Alpine skier Conor Lyne will lead a five-strong Ireland team to the Winter Olympics in Sochi next month.

Ireland's youthful squad also includes snowboarder Seamus O'Connor and 17-year-old skier Florence Bell, plus skeleton racer Sean Greenwood and cross country athlete Jan Rossiter.

Ireland has never won a Winter Olympic medal but came close in 2002 when Clifton Wrottesley finished fourth in the men's skeleton in Salt Lake City.

Lyne, who will compete in the slalom and giant slalom in Sochi, lives in Utah. His father hails from Brandon in Kerry, while his mother is a native of Hospital in Limerick.   

O’Connor will represent Ireland in halfpipe and slopestyle.

The snowboarder was raised on the west coast of America before the family relocated to the snowboarding hotbed of Utah.

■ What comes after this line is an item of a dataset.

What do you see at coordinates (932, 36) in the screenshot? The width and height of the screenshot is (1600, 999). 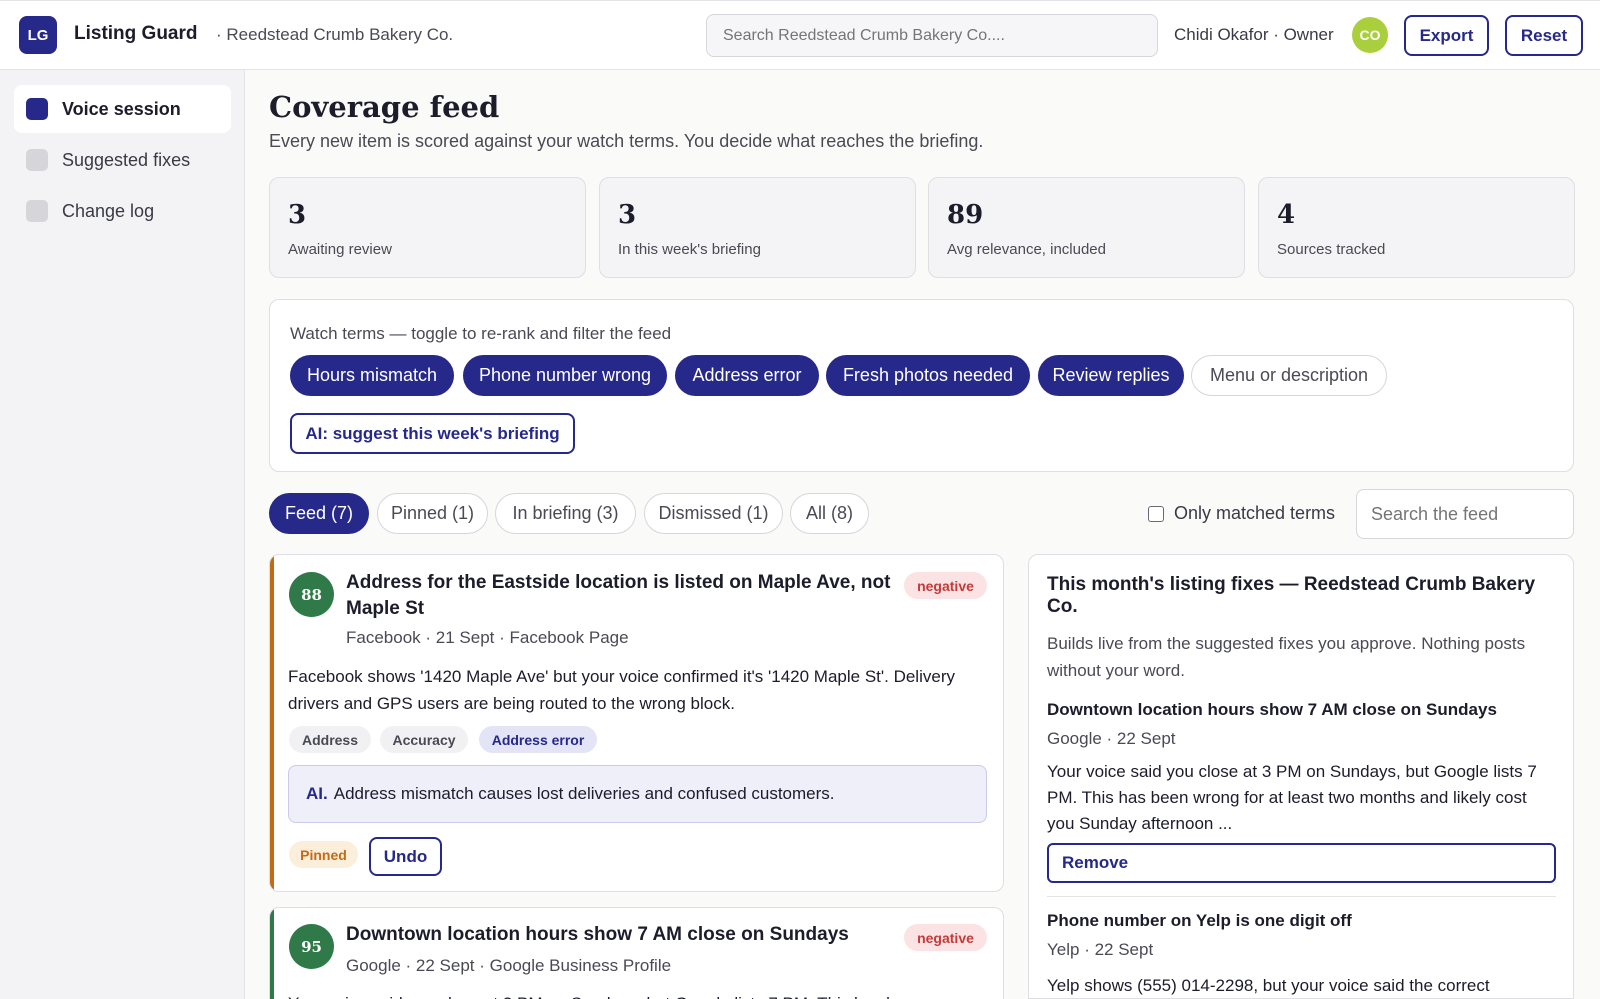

The 16-year-old, whose paternal grandparents came from Drogheda and Dublin, could have represented the United States as the country of his birth, or Russia, as his mother is a native of Siberia.

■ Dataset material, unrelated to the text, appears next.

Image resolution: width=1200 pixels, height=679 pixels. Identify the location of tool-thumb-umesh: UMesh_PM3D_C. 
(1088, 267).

A two-time European Junior halfpipe champion, O’Connor has been training intensely in Colarado since turning pro.

Florence Bell first represented Ireland at the inaugural World Youth Winter Olympic Games in Austria in 2012 having previously represented Britain.

The Birmingham-born skier’s family are from Northern Ireland.

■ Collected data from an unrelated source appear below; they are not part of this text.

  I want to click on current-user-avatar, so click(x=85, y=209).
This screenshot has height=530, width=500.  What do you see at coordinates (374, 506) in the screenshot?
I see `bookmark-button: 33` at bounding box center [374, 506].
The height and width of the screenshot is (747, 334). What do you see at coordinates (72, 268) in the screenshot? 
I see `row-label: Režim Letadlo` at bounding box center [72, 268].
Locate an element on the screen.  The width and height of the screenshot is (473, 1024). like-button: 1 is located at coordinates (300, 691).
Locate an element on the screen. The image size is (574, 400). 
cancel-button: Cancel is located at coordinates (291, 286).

Skeleton star Sean Greenwood has soared to 25 in the world rankings after a series of impressive results at Whistler, Lake Placid and St Moritz.

Jan Rossiter was born in Cork and brought up in Kingston, Ontario by his Irish father and Czech mother.

The 26-year-old was a latecomer to cross-country skiing, only taking up the sport during his physiology degree McGill University in Montreal.

Rossiter is a MVP of McGill’s Nordic ski team and has completed the Canadian Ski Marathon on three occasions.

Lyne is looking forward to realising his Olympic dream, saying: "Ever since I started skiing competitively as a teenager it has been my dream to represent Ireland at a Winter Olympics.

"When you come from a small country some people say why sent them, but you have got to start off somewhere and who knows, in a couple of Games we could be looking at medals.

"The sport and the tradition needs a push to get going. The Jamaican bobsleigh team are a great example of a team that started out and kept improving.”